Abstract

Little is known about the spontaneous passage of bile duct stones. The aim of this study was to determine the rate of spontaneous stone passage and relate it to the clinical presentation of the bile duct stone. Prospectively collected data were studied on a total of 1000 consecutive patients undergoing laparoscopic cholecystectomy with or without laparoscopic common duct exploration. Comparisons were made between 142 patients with common bile duct stones (CBDS), 468 patients who had no previous or current evidence of duct stones, and 390 patients who had good evidence of previous duct stones but none at the time of cholecystectomy. The evidence used for previous duct stones included a good history of jaundice or pancreatitis. In patients with biliary colic or cholecystitis, abnormal pre-operative liver function tests and/or a dilated common bile duct were taken as evidence of bile duct stones. Of the 1000 patients studied, 532 had evidence of stones in the common bile duct at some time prior to cholecystectomy. At the time of operation, only 142 patients had bile duct stones.

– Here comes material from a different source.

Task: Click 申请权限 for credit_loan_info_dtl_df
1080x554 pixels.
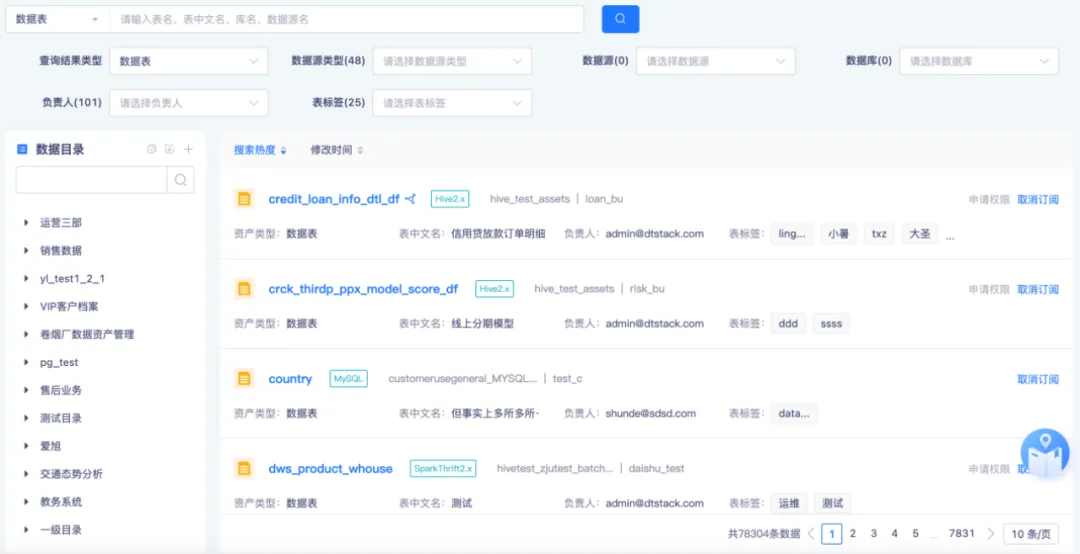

By implication, 80%, 84%, 93% and 55% of patients presenting with pancreatitis, colic, cholecystitis and jaundice (73% overall) had passed their bile duct stones spontaneously. All 4 patients with cholangitis had duct stones at the time of operation. It is likely that most bile duct stones (3 in 4) pass spontaneously, especially after pancreatitis, biliary colic and cholecystitis but less commonly after jaundice. Cholangitis appears to be always associated with the presence of duct stones at the time of operation.